Vangardist hopes it will stop people seeing HIV as “old news” and generate new debate about how to effectively manage the disease and ultimately eradicate the virus, reads the Mail Online. Ask the Farage and Bahati of this world to hold it and let’s see how well it works.

What Vangardist has really achieved is to perpetuate the image of people with HIV as a public threat that needs to be isolated if not sterilised by the most drastic means.

Julian Wiehl, publisher and CEO of Vangardist, grounds its action in the strange observation that there are “80 per cent more confirmed cases of HIV being recorded in 2013 than 10 years previously”.

However, as of December 2003 there were an estimated 40 million (34 – 46 million) people living with HIV and an estimated 5 million (4.2 – 5.8 million) new infection in that year alone compared to an estimated 35 million (33.1 – 37.2 million) people living with HIV and an estimated 2.1 million (1.9 – 2.4 million) new infection in 2013.

Avant guardVangardist makes the bold claim of being “ahead of its time” and of defining “the new identitiy of the man of the future” (sic). More than 20 years ago, Lady Diana was defining what being at the Avant Guard of fighting stigma was when she met and shake hands with people infected with HIV at a time when death was an ineluctable outcome of living with the virus.

Fighting stigma will take more than a heartbeat, and what this all smells of is that of a PR campaign to promote the magazine on the back of those living with the virus.

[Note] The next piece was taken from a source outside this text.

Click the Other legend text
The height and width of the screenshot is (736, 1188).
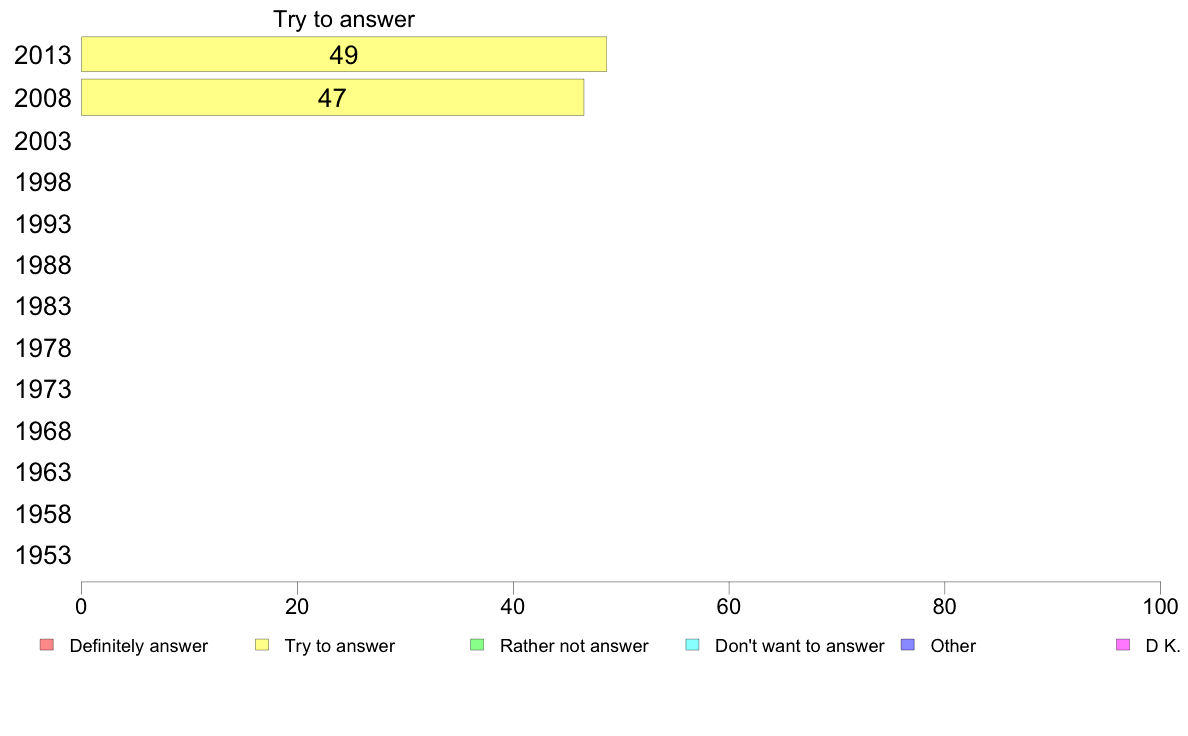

It does nothing in itself and beyond itself to address stigma but certainly get the internet bubble and its navel watching aficionados raving about how clever and brilliant this is despite any evidence it will achieve anything positive.

Despite Vangardist claim, the world has not stop talking about HIV. It is talking about HIV differently and it is saddening that an alleged Avant Guard magazine aspiring to be the “media of the future” is just taking about HIV as it was talked about 20 years in the past.